Because 19-year-old Nikolas Cruz purchased his AR-15 style rifle legally, the policy idea legislators and companies seem to be open to is raising the minimum age of purchasing guns from 18 to 21. You already have to be 21 to buy a licensed handgun, but the minimum legal age for buying an assault weapon remains at 18 (an outdated law designed for purchasing hunting rifles, which fall under the same category of “long guns”). Last week, in one of his first major breaks with the NRA, Florida’s Governor Rick Scott, endorsed raising the age of gun ownership to 21. On Wednesday, Trump said he was going to give the idea “a lot of consideration.” Senators Dianne Feinstein and Jeff Flake introduced a bill the same day that would do just that: “This bipartisan fix is long overdue,” Flake said in the press release.
While there is nothing inherently bad with the idea of raising the legal age of gun ownership (preferably, it would be raised to 210 years), the problem is that this new push takes away the focus from guns onto teens.
First off, there’s little evidence that raising the minimum age would do much good. According to Vox, of the 156 mass shootings that the gun control group Everytown for Gun Safety counted since 2009, only two were committed with an assault rifle by someone under 21 years old. Of those two, only one of those rifles was purchased legally. And while the legal age to buy a handgun is 21, the age limit is still 18 for those purchasing from an unlicensed dealer. Not to mention the glaring loophole of how easy it would remain for teens to just swipe their parents’ guns that are lying around the house.

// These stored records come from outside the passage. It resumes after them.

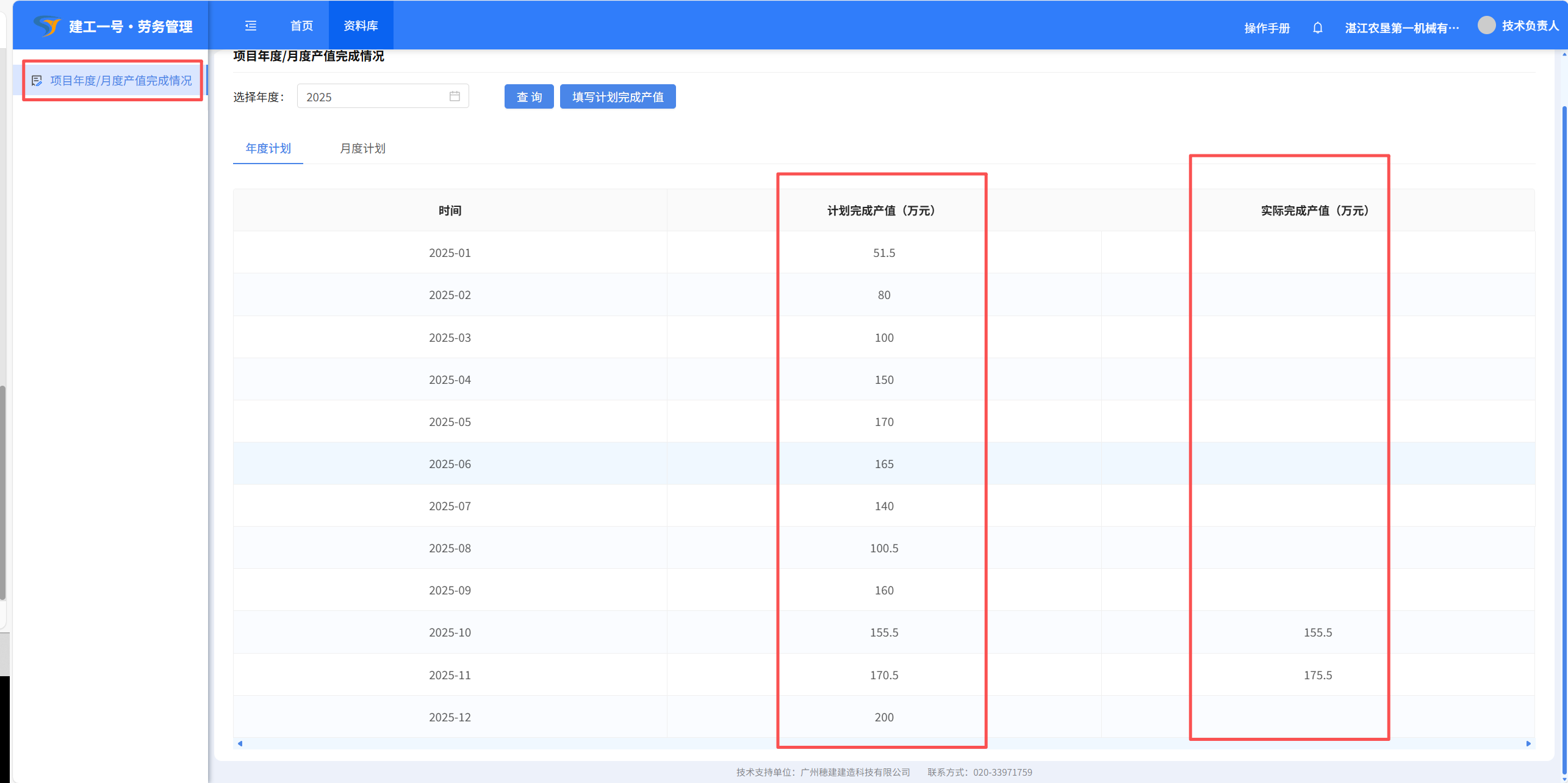This screenshot has height=783, width=1568.
Task: Click the sidebar report document icon
Action: 37,81
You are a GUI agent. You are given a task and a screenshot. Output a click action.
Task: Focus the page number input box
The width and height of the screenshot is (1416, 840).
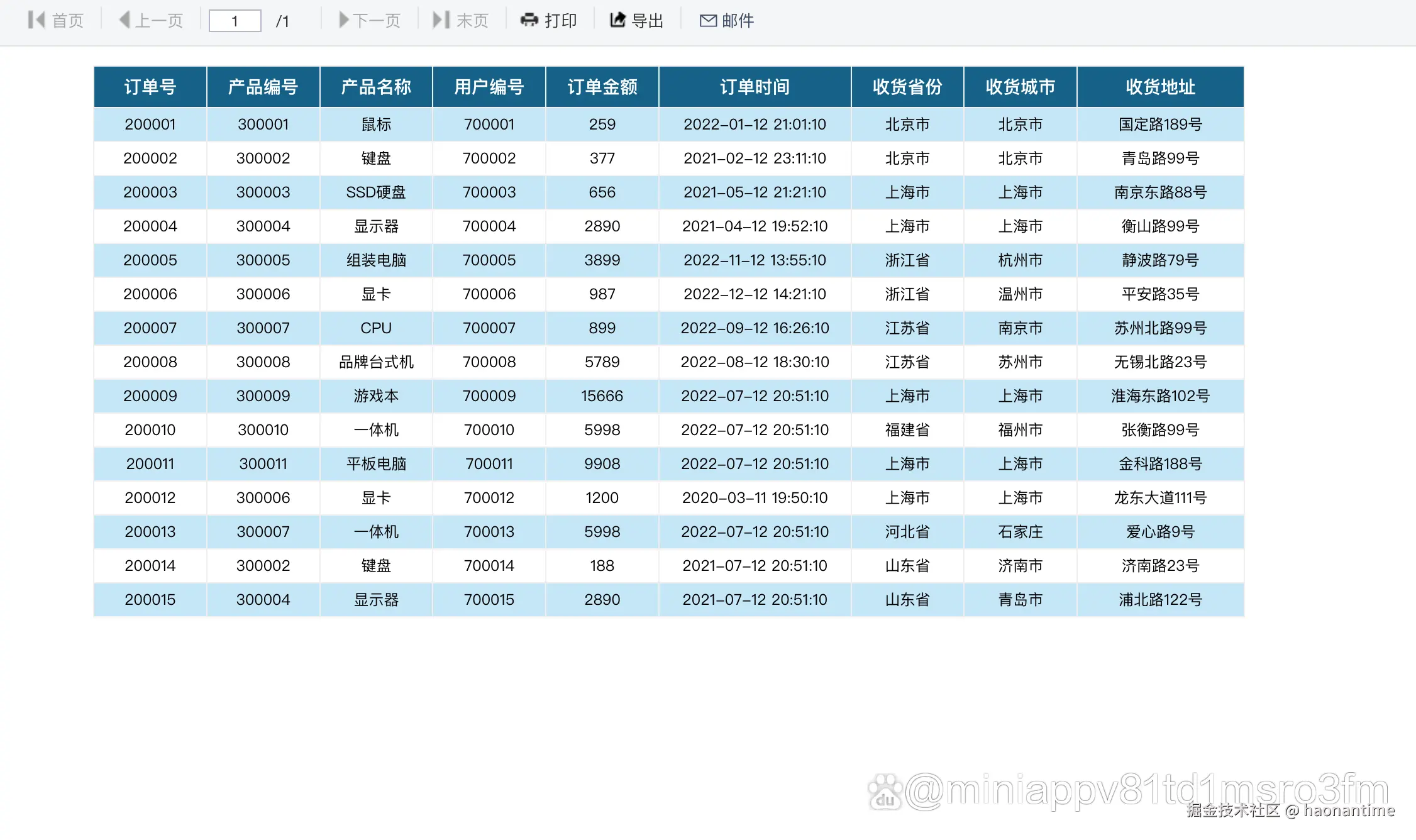(x=235, y=21)
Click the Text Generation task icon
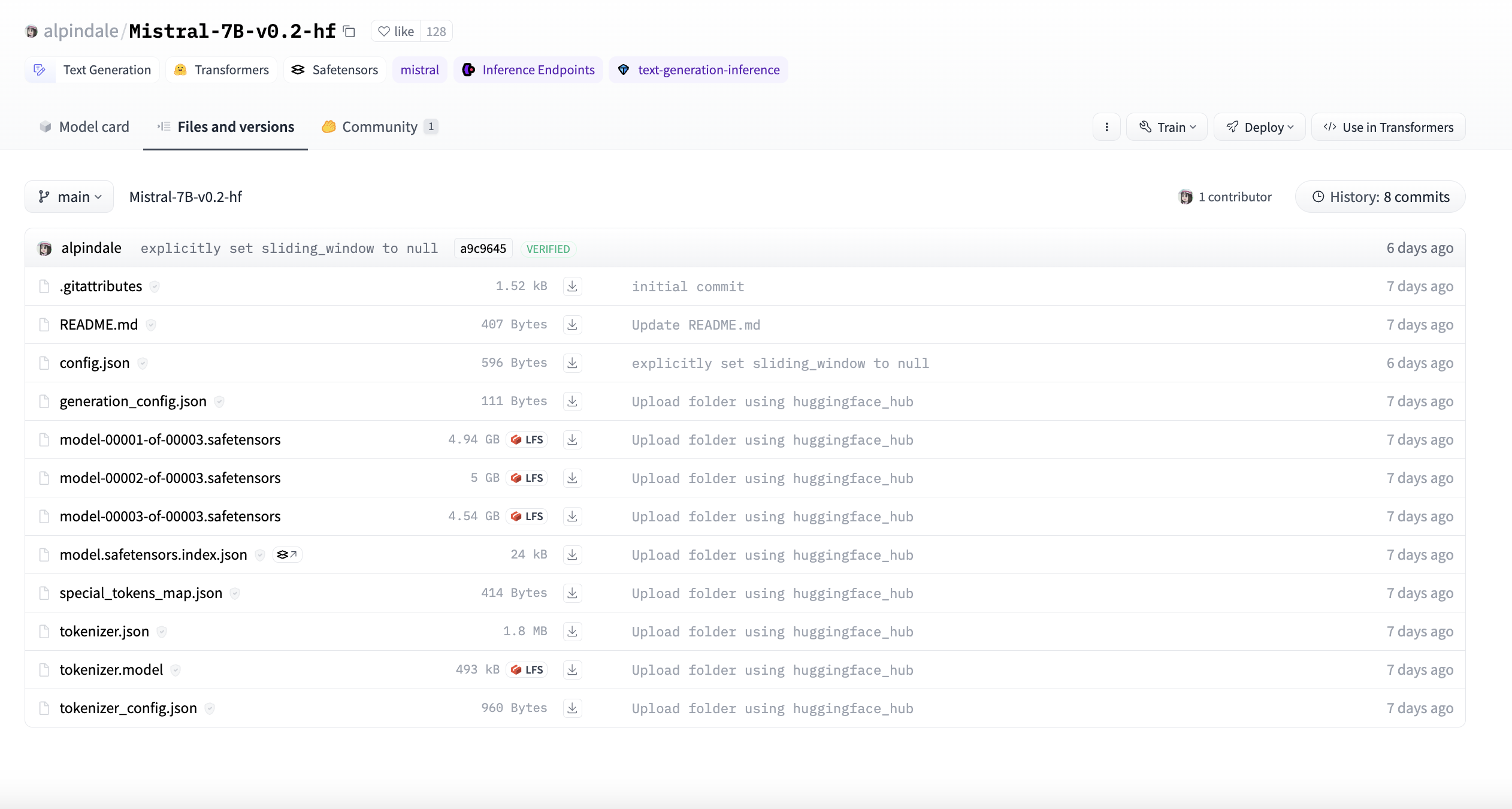Image resolution: width=1512 pixels, height=809 pixels. click(40, 70)
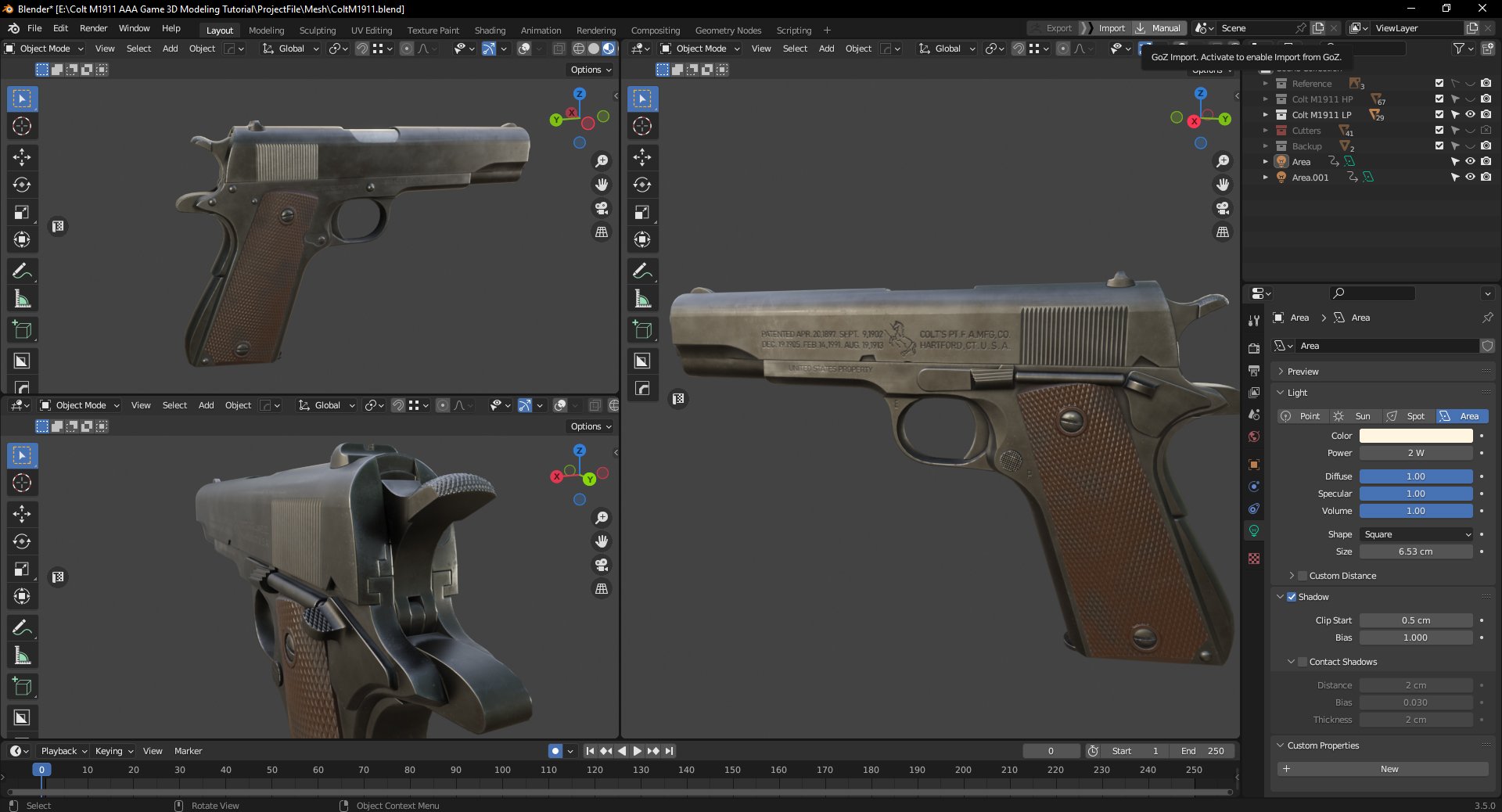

Because Cruz was a teen, we are talking about raising the minimum age. And because the shooting happened in a school, and students are understandably traumatized and nervous to return to school, we are talking about school safety.
But there is no epidemic of mass school shootings, which are exceedingly rare. According to recent research out from Northeastern University, schools have actually gotten safer than they were in the ‘90s. Since 1996, there were only eight mass shootings in schools, which, the report points out, makes it more likely for kids to be killed from pool drownings or bicycle accidents.
As Eric Levitz argues at New York Magazine, centering the conversation around school safety could very easily veer off into criminalization of students, which would (and already) disproportionately affect minorities. “After all,” Levitz writes, “if the March for Our Lives mission statement were actually true—if ‘every kid in this country’ went ‘to school wondering if this day might be their last’—then there would be a reasonable case for filling American schools with law enforcement agents and increasing the use of juvenile detention.”
Lawmakers want to deliver something to a public that is clamoring for gun control. The danger lies in Trump and Republicans using minimum age legislation and school security as a distraction from passing more effective policies. But the issue isn’t Nikolas Cruz’s age and how he got a gun. It’s that gun ownership for private citizens is legal in the first place.